Stored data:
......
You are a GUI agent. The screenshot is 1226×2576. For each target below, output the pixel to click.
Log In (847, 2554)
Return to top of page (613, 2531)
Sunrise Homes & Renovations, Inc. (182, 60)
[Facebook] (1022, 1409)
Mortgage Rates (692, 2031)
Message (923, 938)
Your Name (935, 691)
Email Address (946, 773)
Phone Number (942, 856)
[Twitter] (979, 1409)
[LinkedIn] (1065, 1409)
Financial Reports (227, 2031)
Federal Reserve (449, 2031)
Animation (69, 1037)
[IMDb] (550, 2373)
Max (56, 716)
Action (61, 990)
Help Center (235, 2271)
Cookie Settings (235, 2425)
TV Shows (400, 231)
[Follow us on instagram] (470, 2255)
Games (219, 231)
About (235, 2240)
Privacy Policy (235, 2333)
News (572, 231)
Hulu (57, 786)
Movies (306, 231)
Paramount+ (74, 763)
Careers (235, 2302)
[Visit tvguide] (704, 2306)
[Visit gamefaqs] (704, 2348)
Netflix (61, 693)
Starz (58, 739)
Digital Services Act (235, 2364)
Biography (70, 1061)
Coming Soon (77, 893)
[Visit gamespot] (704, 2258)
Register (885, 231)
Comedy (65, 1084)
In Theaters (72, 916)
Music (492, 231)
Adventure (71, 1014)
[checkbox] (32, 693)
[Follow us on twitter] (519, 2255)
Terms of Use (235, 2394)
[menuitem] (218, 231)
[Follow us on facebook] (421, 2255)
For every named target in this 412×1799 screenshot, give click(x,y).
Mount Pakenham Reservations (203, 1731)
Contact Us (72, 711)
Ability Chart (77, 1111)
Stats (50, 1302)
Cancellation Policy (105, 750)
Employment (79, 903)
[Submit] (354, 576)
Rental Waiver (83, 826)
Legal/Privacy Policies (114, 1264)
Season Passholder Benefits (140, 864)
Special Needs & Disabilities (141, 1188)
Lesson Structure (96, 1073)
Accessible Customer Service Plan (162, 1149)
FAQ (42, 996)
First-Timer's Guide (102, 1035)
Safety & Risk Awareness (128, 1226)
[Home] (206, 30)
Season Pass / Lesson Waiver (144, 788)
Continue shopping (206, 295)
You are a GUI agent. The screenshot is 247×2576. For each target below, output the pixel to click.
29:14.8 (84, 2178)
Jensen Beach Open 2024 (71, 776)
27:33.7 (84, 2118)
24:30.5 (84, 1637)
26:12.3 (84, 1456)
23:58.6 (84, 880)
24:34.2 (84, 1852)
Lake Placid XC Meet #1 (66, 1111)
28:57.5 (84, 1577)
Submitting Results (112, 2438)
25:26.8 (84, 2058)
......
-- Exercise aim --
The entire set of entries, and nothing else, should be set down exactly.

-- Response to the exercise --
You are a GUI agent. The screenshot is 1226×2576. For each target below, output the pixel to click.
Log In (847, 2554)
Return to top of page (613, 2531)
Sunrise Homes & Renovations, Inc. (182, 60)
[Facebook] (1022, 1409)
Mortgage Rates (692, 2031)
Message (923, 938)
Your Name (935, 691)
Email Address (946, 773)
Phone Number (942, 856)
[Twitter] (979, 1409)
[LinkedIn] (1065, 1409)
Financial Reports (227, 2031)
Federal Reserve (449, 2031)
Animation (69, 1037)
[IMDb] (550, 2373)
Max (56, 716)
Action (61, 990)
Help Center (235, 2271)
Cookie Settings (235, 2425)
TV Shows (400, 231)
[Follow us on instagram] (470, 2255)
Games (219, 231)
About (235, 2240)
Privacy Policy (235, 2333)
News (572, 231)
Hulu (57, 786)
Movies (306, 231)
Paramount+ (74, 763)
Careers (235, 2302)
[Visit tvguide] (704, 2306)
[Visit gamefaqs] (704, 2348)
Netflix (61, 693)
Starz (58, 739)
Digital Services Act (235, 2364)
Biography (70, 1061)
Coming Soon (77, 893)
[Visit gamespot] (704, 2258)
Register (885, 231)
Comedy (65, 1084)
In Theaters (72, 916)
Music (492, 231)
Adventure (71, 1014)
[checkbox] (32, 693)
[Follow us on twitter] (519, 2255)
Terms of Use (235, 2394)
[menuitem] (218, 231)
[Follow us on facebook] (421, 2255)
For every named target in this 412×1799 screenshot, give click(x,y).
Mount Pakenham Reservations (203, 1731)
Contact Us (72, 711)
Ability Chart (77, 1111)
Stats (50, 1302)
Cancellation Policy (105, 750)
Employment (79, 903)
[Submit] (354, 576)
Rental Waiver (83, 826)
Legal/Privacy Policies (114, 1264)
Season Passholder Benefits (140, 864)
Special Needs & Disabilities (141, 1188)
Lesson Structure (96, 1073)
Accessible Customer Service Plan (162, 1149)
FAQ (42, 996)
First-Timer's Guide (102, 1035)
Safety & Risk Awareness (128, 1226)
[Home] (206, 30)
Season Pass / Lesson Waiver (144, 788)
Continue shopping (206, 295)
You are a GUI agent. The screenshot is 247×2576. For each target below, output the pixel to click.
29:14.8 (84, 2178)
Jensen Beach Open 2024 (71, 776)
27:33.7 (84, 2118)
24:30.5 (84, 1637)
26:12.3 (84, 1456)
23:58.6 (84, 880)
24:34.2 (84, 1852)
Lake Placid XC Meet #1 (66, 1111)
28:57.5 (84, 1577)
Submitting Results (112, 2438)
25:26.8 (84, 2058)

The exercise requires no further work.